*Excerpted passage*:
# # # #

Lewis and Clark Meet Sacagawea
With winter fast approaching, the Corps construct Fort Mandan in North Dakota among the hospitable Mandan and Hitatsa Indians. On November 11, Clark makes a hasty scribble in his journal about the arrival of "two Squars of the Rock Mountain, purchased from the Indians by...a frenchmen." One of those nameless women is the famous Sacagawea.
At first, Sacagawea is an afterthought. She is the 17-year-old, pregnant wife of Toussaint Charbonneau, a French Canadian trader hired by Lewis and Clark as a Hidatsa interpreter. But she soon proves to be an invaluable member of the expedition.

# # # #

*Data lines*:
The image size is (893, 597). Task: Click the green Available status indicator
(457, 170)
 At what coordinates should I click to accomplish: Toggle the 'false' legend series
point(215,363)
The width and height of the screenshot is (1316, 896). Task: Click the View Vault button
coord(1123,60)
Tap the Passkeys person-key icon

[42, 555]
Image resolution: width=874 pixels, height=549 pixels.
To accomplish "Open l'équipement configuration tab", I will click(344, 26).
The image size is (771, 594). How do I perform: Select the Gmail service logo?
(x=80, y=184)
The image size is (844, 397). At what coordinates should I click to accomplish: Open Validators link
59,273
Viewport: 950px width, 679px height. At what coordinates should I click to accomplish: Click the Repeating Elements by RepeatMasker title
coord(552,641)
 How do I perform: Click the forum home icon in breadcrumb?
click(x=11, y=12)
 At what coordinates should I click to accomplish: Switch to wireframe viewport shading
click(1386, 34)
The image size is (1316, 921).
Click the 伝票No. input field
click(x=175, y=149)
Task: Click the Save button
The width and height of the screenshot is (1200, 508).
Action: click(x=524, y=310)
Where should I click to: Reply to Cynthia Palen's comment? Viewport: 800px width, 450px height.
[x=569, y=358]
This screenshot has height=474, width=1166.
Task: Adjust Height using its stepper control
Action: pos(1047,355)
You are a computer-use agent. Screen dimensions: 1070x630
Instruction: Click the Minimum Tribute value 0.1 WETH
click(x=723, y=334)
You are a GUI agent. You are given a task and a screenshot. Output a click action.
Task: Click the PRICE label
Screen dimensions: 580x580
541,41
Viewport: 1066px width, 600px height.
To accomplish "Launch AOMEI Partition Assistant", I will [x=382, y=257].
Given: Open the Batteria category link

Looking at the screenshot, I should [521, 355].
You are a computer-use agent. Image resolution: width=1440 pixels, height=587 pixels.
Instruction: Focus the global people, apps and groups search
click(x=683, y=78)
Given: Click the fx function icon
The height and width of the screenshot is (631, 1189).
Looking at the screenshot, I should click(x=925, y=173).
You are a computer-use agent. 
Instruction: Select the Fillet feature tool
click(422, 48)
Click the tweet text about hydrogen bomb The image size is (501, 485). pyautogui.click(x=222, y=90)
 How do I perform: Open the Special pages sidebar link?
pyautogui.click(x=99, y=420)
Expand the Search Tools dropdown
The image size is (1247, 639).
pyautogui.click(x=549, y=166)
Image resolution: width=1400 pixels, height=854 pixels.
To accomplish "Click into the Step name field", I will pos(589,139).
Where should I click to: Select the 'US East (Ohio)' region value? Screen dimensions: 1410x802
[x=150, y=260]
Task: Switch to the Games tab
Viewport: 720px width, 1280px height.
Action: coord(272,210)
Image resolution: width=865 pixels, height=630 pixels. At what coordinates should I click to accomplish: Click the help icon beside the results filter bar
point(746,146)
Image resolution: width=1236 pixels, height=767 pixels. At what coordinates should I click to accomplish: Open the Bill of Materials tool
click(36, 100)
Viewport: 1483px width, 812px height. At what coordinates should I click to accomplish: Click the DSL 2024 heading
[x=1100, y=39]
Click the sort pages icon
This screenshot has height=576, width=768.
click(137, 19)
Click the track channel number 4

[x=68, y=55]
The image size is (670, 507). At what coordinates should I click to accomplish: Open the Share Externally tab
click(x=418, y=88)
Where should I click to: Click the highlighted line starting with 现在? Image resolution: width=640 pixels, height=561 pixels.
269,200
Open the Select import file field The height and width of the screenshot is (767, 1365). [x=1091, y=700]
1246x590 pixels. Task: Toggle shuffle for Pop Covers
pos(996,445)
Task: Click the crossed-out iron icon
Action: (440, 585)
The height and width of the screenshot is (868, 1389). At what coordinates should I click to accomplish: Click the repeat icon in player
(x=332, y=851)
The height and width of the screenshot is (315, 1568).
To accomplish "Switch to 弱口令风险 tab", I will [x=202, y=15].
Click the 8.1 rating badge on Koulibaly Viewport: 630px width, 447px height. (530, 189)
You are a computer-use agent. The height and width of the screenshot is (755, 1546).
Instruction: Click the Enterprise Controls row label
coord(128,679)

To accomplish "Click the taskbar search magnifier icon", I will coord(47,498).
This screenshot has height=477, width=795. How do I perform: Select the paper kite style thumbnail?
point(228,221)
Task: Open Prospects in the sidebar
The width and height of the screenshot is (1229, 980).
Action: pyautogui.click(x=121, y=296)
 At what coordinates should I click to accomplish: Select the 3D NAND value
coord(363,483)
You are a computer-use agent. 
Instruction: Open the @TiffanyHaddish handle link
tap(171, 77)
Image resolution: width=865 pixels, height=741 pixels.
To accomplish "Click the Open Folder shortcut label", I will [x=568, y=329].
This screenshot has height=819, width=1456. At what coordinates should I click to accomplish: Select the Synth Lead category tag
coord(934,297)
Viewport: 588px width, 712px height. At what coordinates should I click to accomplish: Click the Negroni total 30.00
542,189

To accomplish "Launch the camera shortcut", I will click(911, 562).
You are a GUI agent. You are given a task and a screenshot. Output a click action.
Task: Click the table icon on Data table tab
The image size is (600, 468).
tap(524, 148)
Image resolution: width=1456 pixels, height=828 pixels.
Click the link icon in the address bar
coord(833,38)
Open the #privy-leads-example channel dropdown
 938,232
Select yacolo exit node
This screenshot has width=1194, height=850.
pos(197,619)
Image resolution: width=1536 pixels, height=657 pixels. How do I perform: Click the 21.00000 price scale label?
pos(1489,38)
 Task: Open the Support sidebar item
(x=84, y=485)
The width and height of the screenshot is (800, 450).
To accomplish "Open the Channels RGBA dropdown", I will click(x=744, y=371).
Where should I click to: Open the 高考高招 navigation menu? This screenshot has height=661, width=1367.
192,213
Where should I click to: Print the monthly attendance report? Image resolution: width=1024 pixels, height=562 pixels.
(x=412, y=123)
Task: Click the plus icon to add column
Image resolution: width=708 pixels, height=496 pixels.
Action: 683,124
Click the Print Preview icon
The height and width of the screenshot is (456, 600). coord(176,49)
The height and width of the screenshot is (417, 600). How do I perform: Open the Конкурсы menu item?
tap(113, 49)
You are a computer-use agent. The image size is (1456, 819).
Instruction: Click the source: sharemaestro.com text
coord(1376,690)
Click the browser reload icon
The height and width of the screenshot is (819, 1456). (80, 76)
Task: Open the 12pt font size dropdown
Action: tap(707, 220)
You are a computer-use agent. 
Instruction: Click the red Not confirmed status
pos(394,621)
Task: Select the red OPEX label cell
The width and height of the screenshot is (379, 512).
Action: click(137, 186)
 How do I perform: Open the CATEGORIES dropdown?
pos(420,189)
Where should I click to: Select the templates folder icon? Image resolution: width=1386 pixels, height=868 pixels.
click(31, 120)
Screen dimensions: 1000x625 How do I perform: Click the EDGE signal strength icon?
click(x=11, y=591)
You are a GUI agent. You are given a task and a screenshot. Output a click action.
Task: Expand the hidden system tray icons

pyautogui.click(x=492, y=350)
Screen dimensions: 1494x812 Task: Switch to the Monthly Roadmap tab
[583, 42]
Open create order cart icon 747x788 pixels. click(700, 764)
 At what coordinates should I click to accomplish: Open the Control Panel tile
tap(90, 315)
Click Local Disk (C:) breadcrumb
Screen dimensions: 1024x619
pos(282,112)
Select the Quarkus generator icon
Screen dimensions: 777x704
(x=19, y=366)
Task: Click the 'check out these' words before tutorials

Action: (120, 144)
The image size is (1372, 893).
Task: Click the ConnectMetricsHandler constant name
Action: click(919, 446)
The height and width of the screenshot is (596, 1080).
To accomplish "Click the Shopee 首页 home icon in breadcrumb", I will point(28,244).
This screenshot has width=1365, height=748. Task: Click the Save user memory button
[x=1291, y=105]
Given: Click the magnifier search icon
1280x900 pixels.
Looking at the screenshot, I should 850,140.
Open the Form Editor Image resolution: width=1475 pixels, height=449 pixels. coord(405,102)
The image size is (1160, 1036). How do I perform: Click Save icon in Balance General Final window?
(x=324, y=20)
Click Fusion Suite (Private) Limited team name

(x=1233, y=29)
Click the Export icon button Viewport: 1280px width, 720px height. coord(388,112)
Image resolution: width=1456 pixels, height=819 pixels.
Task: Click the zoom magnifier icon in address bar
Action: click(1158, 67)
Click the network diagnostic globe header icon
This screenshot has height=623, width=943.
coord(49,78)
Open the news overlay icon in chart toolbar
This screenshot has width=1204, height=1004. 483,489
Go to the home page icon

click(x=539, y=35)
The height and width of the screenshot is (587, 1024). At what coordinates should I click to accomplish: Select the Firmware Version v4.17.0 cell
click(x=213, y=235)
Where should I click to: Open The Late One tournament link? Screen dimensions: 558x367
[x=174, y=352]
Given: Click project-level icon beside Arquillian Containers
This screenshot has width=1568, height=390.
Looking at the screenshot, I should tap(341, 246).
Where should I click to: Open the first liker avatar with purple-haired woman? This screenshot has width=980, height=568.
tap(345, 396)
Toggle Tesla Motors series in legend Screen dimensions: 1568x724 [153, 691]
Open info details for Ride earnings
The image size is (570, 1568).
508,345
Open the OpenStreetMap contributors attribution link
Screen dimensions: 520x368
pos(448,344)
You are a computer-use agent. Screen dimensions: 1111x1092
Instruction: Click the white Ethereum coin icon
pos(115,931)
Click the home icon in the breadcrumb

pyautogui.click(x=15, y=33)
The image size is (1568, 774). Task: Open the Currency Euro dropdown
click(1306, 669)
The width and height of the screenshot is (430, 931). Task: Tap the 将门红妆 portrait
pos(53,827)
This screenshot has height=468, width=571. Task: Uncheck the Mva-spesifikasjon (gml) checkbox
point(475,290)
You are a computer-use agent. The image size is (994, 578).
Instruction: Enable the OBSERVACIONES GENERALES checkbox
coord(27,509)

# # # #

*Required task*: Write the next part of the passage about Lewis and Clark meeting Sacagawea, picking up after its final sentence. The records are unrelated and should be set aside.

*Output for this exercise*:
“Sacagawea helped [Lewis and Clark] in a number of ways,” says Jay Buckley, a history professor at Brigham Young University and author of several books about Western exploration. “Both in letting native tribes know that they came in peace, as well as helping the men with their diet, finding edible plants to improve their health.”
Two days after the Corps depart Fort Mandan in the spring of 1805, Lewis writes in his journal that “[Sacagawea] busied herself in serching for… wild artichokes… by penetrating the earth with a sharp stick… her labour soon proved successful, and she procurrd a good quantity of these roots.”